Thank you for your comments. The section on beta carotene has been reviewed, and a correction to the recommendation statement has been made. Additional information on the withdrawal of the use of beta carotene in these trials has also been included and the reasons why.

Thank you for also highlighting the other paper Simone et al 2007. This has been reviewed by the committee, and would have been excluded from the initial literature search as it is not a systematic review of RCT’s, and so would be classed as level V evidence (expert opinion) and therefore this type of paper can have a high level of bias in methodology and interpretation of results. Using our assessment tool, we reviewed the quality of the paper to be negative. The literature search was only current until 2003, and so missed several key articles that had been published since in this area. Therefore no further changes have been made to the recommendations.

Teresa Brown, on behalf of the authors

121.222.120.12811:04, 17 June 2011

Hi Teresa, Thanks for your response. I gather your literature search has been updated to search beyond 2003 as I now see references to more recent studies e.g. under Carotenoids there is a 2010 reference to Nutr Cancer 2010;62(3):322-8. Interestingly COSA's latest (Jul 2011) Cancer Forum issue has an article "After the storm: nutrition after cancer treatment" stating "...while treatment with β-carotene, vitamin A, and vitamin E may increase mortality." referencing yet another source, this time the Journal of American Medical Association. 2007; 297(8):842-857. - Bjelakovic G, Nikolova D, Gludd L, Simonetti R, Gludd C, et al. If you read the reference it states "....In 47 low-bias trials with 180 938 participants, the antioxidant supplements significantly increased mortality (RR, 1.05; 95% CI, 1.02-1.08)". It's curious that a data finding in trials with such a large sample (180,000+) of significantly increased mortality is so diluted in the summary to say "Treatment with beta carotene, vitamin A, and vitamin E may increase mortality.", I think a statistician would impart greater confidence in the data, but alas we live in a world full of uncertainty.

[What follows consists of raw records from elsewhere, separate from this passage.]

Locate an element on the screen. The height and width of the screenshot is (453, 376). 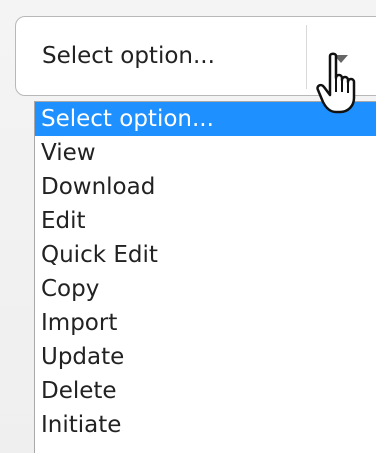
option-update: Update is located at coordinates (206, 357).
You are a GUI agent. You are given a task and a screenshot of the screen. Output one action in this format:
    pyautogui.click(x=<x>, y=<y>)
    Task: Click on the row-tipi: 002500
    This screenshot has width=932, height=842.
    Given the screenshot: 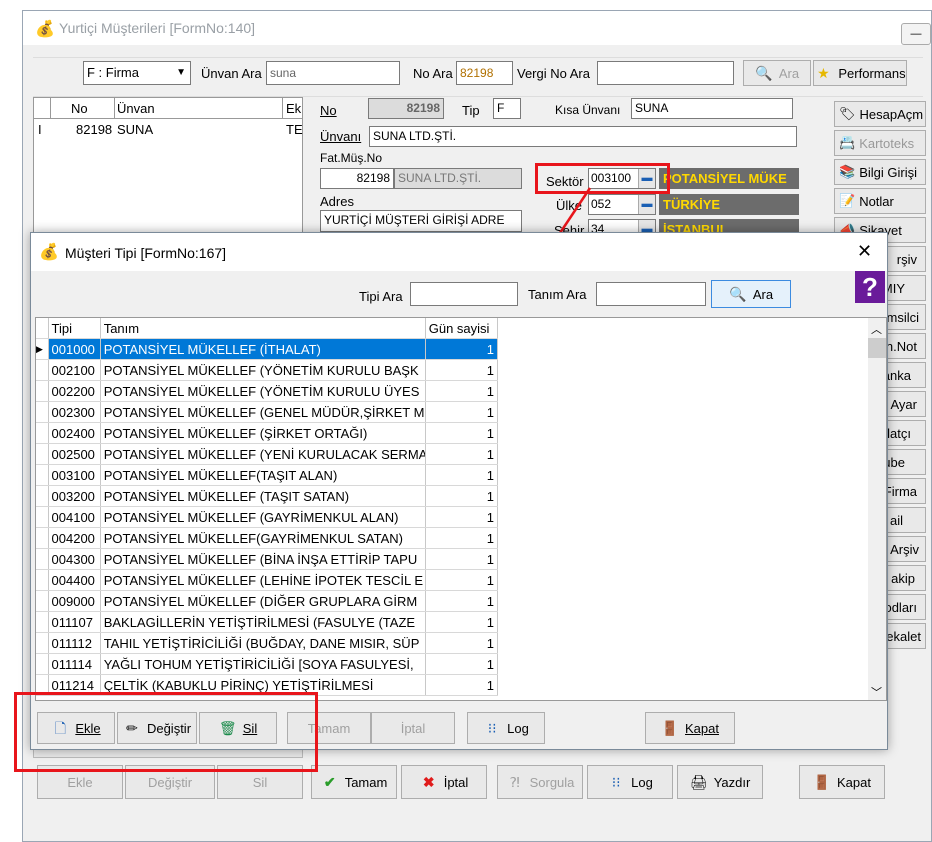 What is the action you would take?
    pyautogui.click(x=74, y=454)
    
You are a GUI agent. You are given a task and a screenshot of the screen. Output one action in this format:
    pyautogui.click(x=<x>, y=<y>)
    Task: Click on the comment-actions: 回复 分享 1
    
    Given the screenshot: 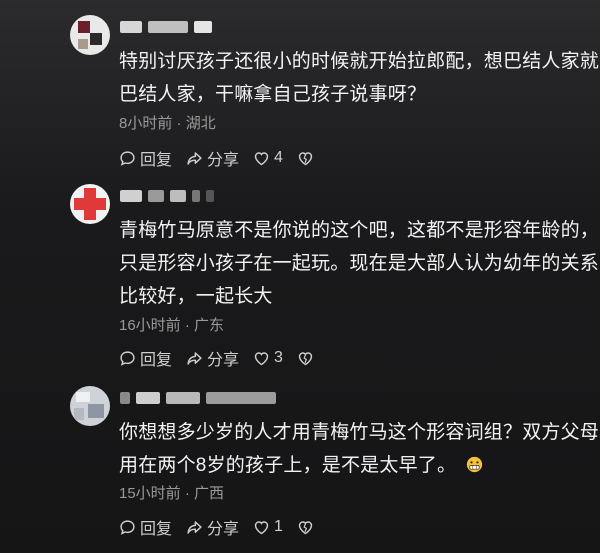 What is the action you would take?
    pyautogui.click(x=226, y=527)
    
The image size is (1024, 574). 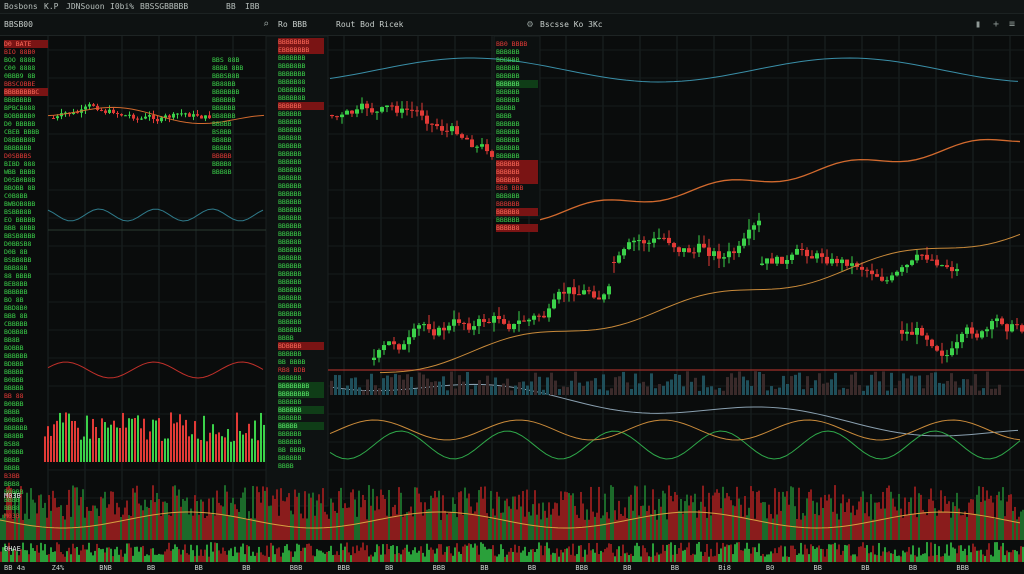 I want to click on quote-row: BBB 8BBB, so click(x=26, y=228).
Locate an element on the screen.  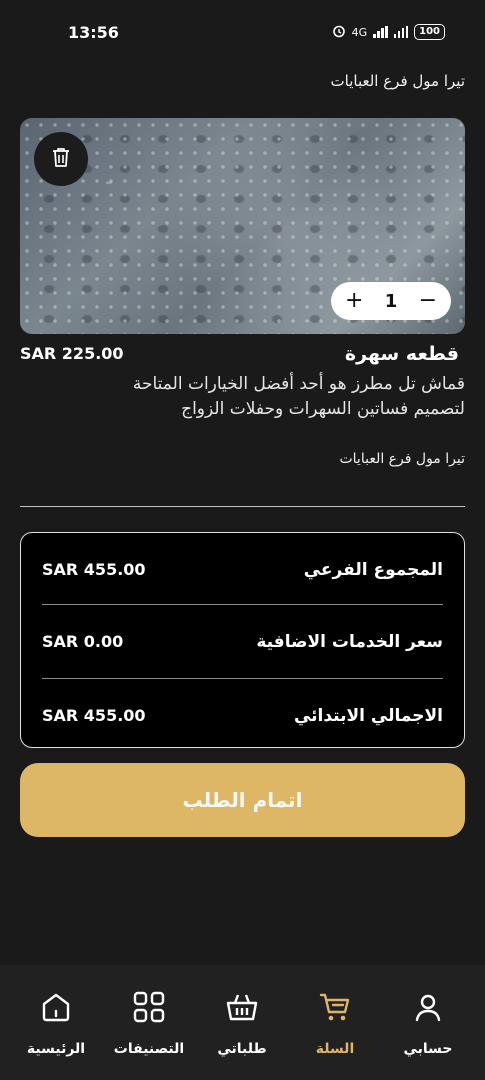
previous-item-vendor: تيرا مول فرع العبايات is located at coordinates (398, 81).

203.219.237.16323:50, 31 July 2011
 
 

I have had a quick look at the Vit E issue again and have come across reference to another article which may strengthen the recommendations against use of Vit E. Bairati Int J Cancer 2006 119(9) 2221-2224 (see attached – same person involved in 4 of the other articles included). All cause mortality was significantly higher for the supplementation group, and there was a trend towards significance for a number of other subsets – all against supplementation.

I have attached a review article which may be of use for any further reviews. Lawenda 2008.

I like the first paragraph – I remember discussing this in the teleconference but I think you have worded it well – glad you put the pharmacists first!

Brett Janson Senior Clinical Pharmacist Peter MacCallum Cancer Centre

121.222.120.12811:06, 17 June 2011

Thank you for your comments and suggestions. The Bairati 2006 paper will be formally reviewed and included.

The Lawenda 2008 review article will be considered for inclusion. It is a good systematic review of RCT’s of antioxidants during treatment, but is not specific to H&N cancer.